Sublime Spectacle at AMNH

August 18, 2011 by morgan

Christopher and I recentley went to New York City to document and explore the use of taxidermy in contemporary culture. Over the next months, I will be posting about the  the differing ways in which taxidermy is displayed out of the homes of noblemen and backwoods camps and into the everyday.

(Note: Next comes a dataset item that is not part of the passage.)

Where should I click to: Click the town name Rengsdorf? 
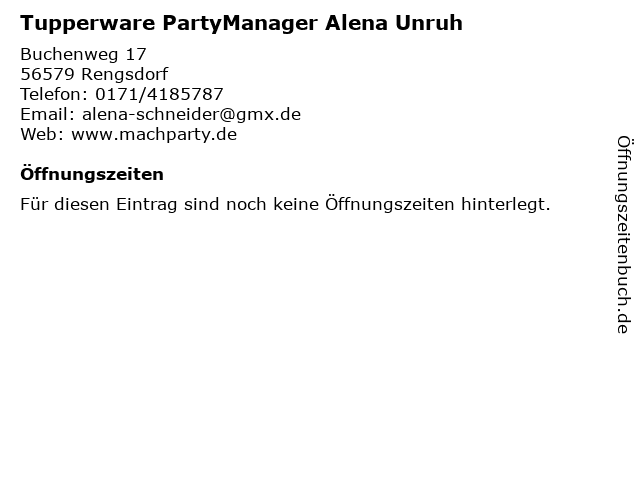click(124, 74)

Our vist to The American Museum Of Natural History was long overdue, after much academic investigation and writing about the collection practices of Carl Ackley, the museum taxidermist who changed the face of natural history museums around the world. Natural history museums developed in the Nineteenth Century as storehouses of collections of products of nature. Museums organized and catalogued nature into taxonomies. However this changed with the collection and presentation practices of Carl Akeley, the forefather of museum taxidermy, and a pupil at Wards Natural Science Establishment. Akeley was the first exhibition designer and taxidermist to show detailed animal groupings in elaborately staged and painted natural habitats (Milgrom, 2010; Wonders, 1993; Haraway, 1984). Akeley employed melodramatic modes of exhibition that he described as “a peep-hole into the jungle” (Haraway, 1984; p. 29). At the American Museum of Natural History, preserved animals are exhibited in the context of moralistic displays. The stage is set with animals arranged as nuclear families, with mounts playing the roles of the brave, protective patriarch, the nurturing mother or the adoring child. (Wonders, 1993; Haraway, 1984). These painstaking constructions were not reflective actual knowledge of nature, but of a society that is instilling nature with it’s own mores and values.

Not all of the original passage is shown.